Le Sénat français s'apprête à finaliser l'adoption d'une loi soumise au Parlement, facilitant la restitution des œuvres d'art pillées pendant la période coloniale. Votée à l'unanimité par l'Assemblée nationale, cette loi répond à des demandes pressantes provenant d'Afrique, symbolisant une volonté de recréer des relations étoffées entre la France et son ancien continent colonisé.
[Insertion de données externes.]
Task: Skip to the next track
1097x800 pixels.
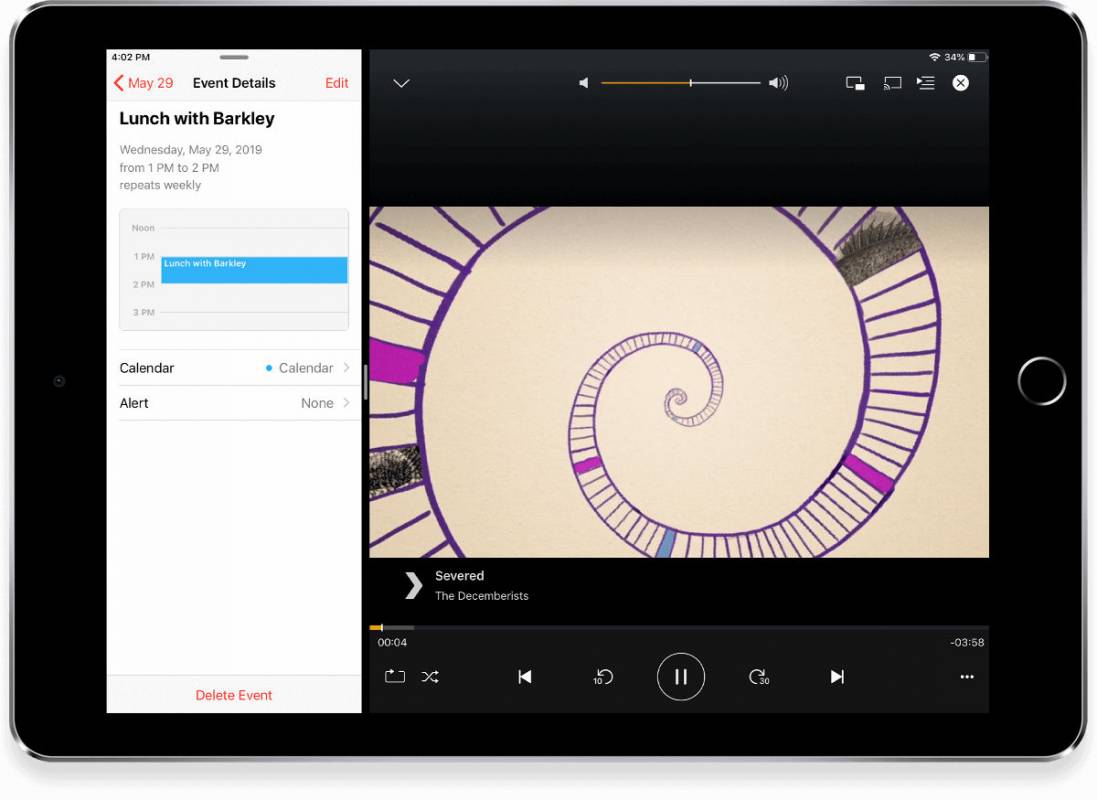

Catherine Pégard, la ministre de la Culture, a qualifié ce moment d'historique, marquant une véritable « nouvelle page » dans l'héritage colonial français. Cette initiative émane d'une promesse d'Emmanuel Macron, formulée lors de son discours à Ouagadougou en 2017, pour répondre aux aspirations des jeunes Africains.
Au-delà d'un simple dispositif législatif, cette loi se présente comme une opportunité à saisir, visant à établir un pont vers les nations anciennement colonisées. Le président Macron, conscient des défis actuels et de la diminution de l'influence française sur le continent, entame une tournée en Afrique ce week-end, illustrant cette volonté de renouveau.
Les appels à restituer des œuvres dérobées remontent à plusieurs années, mais ont longtemps fait face à l'opposition de grands musées et à une faible priorité politique jusqu'à ce que des discussions soient vivement encouragées depuis le début des années 2010, à l'instar des revendications du Bénin.
Sous la présidence de Macron, quelques avancées ont été notées, avec le retour de 26 trésors béninois et d'un sabre sénégalais, mais de nombreux biens demeurent encore en attente de restitution. Le principe de l'inaliénabilité des collections publiques complique le processus, rendant nécessaires des lois spécifiques dans un contexte parlementaire complexe.
La loi récemment introduite permettra au gouvernement de procéder à des restitutions par décret, réduisant ainsi l'obligation d'adopter des lois spécifiques. Elle introduit des critères pour évaluer le caractère illicite des appropriations, associée à une consultation de deux commissions, l'une scientifique et l'autre représentative du Parlement.
Visant les œuvres acquises entre 1815 et 1972, la loi se trouve à un carrefour entre nécessité et compromis. Bien que certaines voix de gauche aimeraient étendre cette période, allant même jusqu'à inclure l'ère napoléonienne, les groupes conservateurs s'inquiètent que les restitutions ne soient pas conditionnées à des garanties de préservation.
Actuellement, les demandes de restitution sont relativement modestes, représentant une dizaine de requêtes, mais devraient s'intensifier après la promulgation de la loi. D'ores et déjà, des pays comme l'Algérie, le Mali et le Bénin ont exprimé leur souhait de récupérer des artefacts significatifs, témoignant d'un besoin urgent de réconciliation.
Par ailleurs, le projet de loi citoyenne insuffle un nouvel objectif aux musées : celui de traquer l'origine de leurs collections. Toutefois, sans moyens suffisants, certains députés, comme l'écologiste Jean-Claude Raux, mettent en garde contre le risque que cette initiative ne fasse que masquer un manque d'action réelle.